- **WORK INSTRUCTION**
For the entries that follow, tally the lines holding the string "agent". Give the total and nothing else.

▼▼▼

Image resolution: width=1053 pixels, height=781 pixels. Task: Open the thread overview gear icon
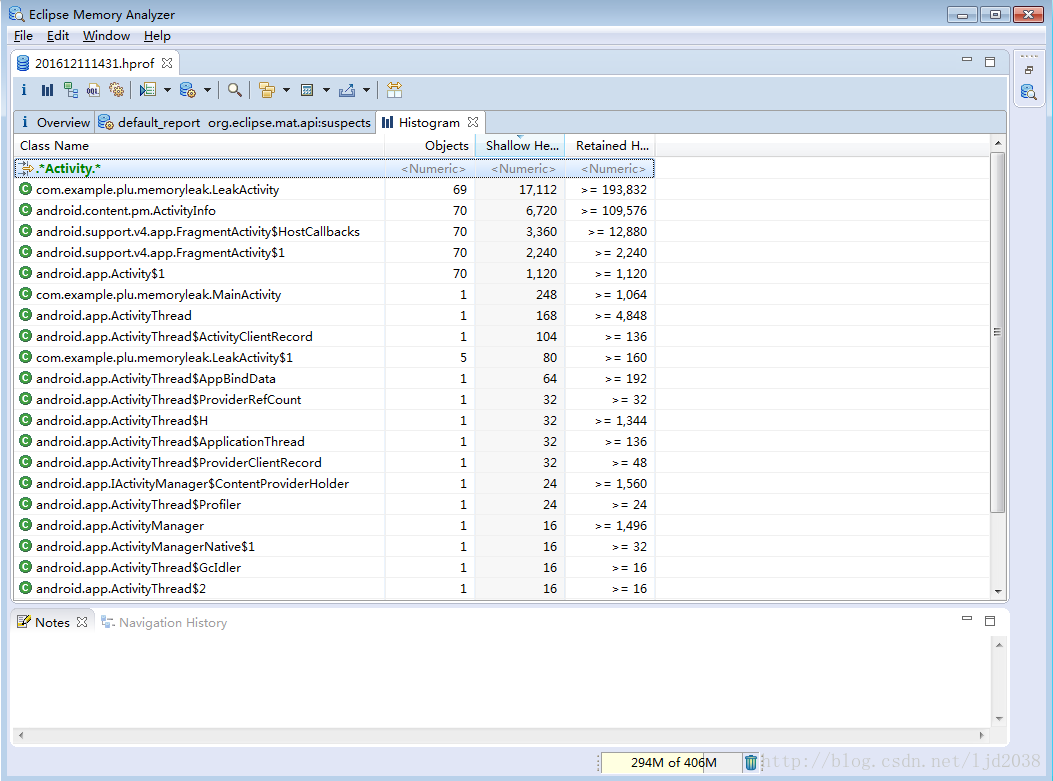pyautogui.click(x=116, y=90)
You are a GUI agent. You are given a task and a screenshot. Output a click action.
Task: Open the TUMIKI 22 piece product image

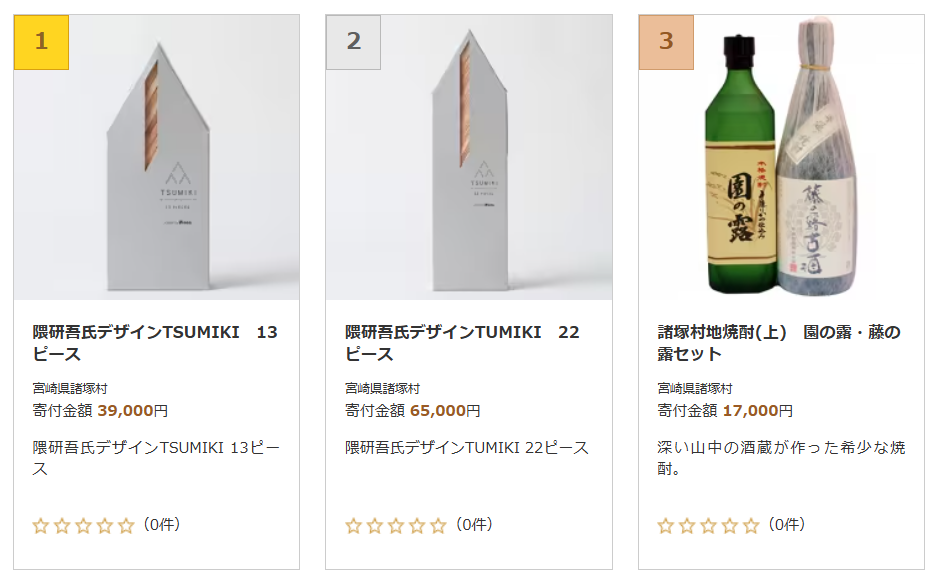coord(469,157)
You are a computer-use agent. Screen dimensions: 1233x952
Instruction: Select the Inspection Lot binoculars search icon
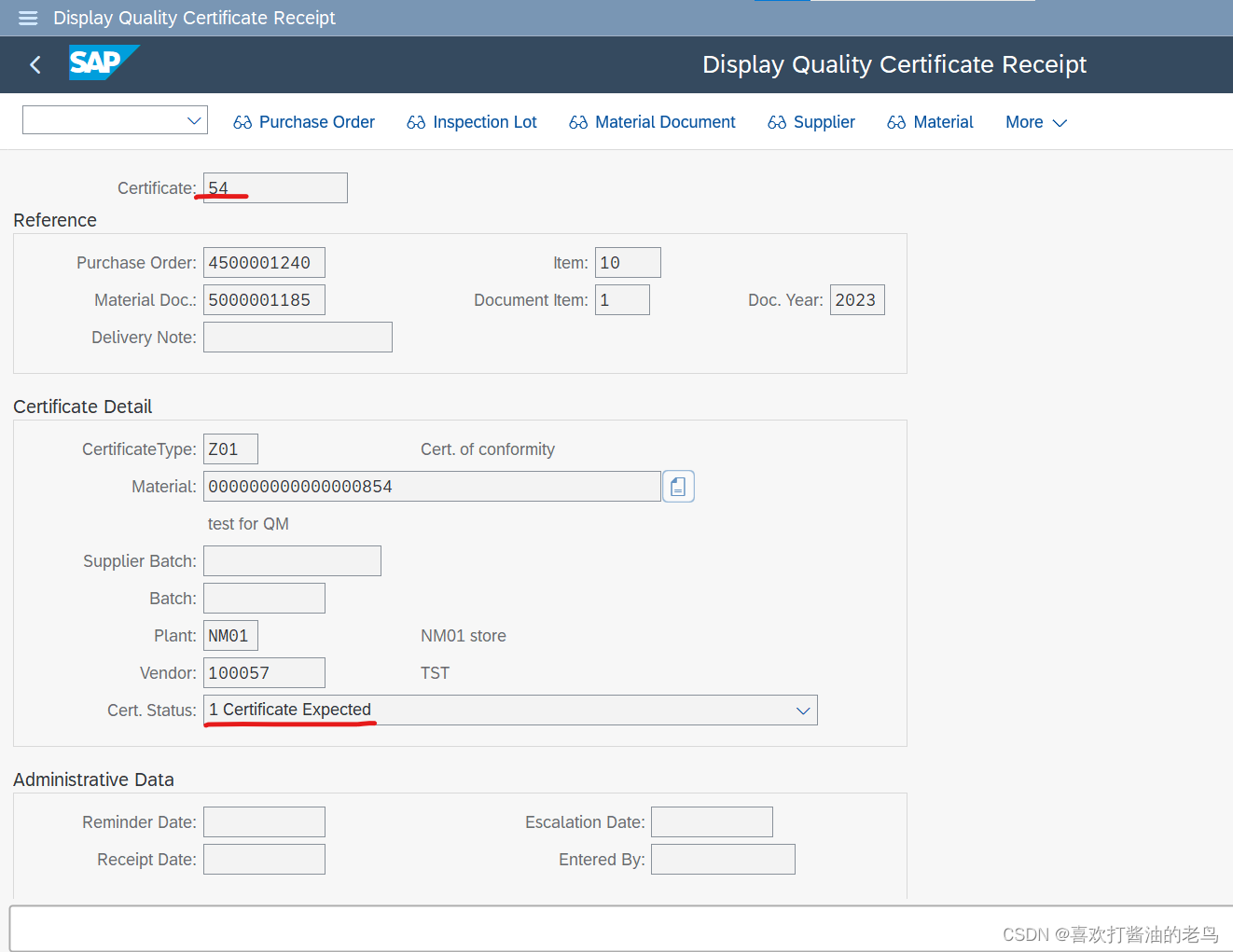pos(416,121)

▲▲▲

- **EXERCISE ANSWER**
2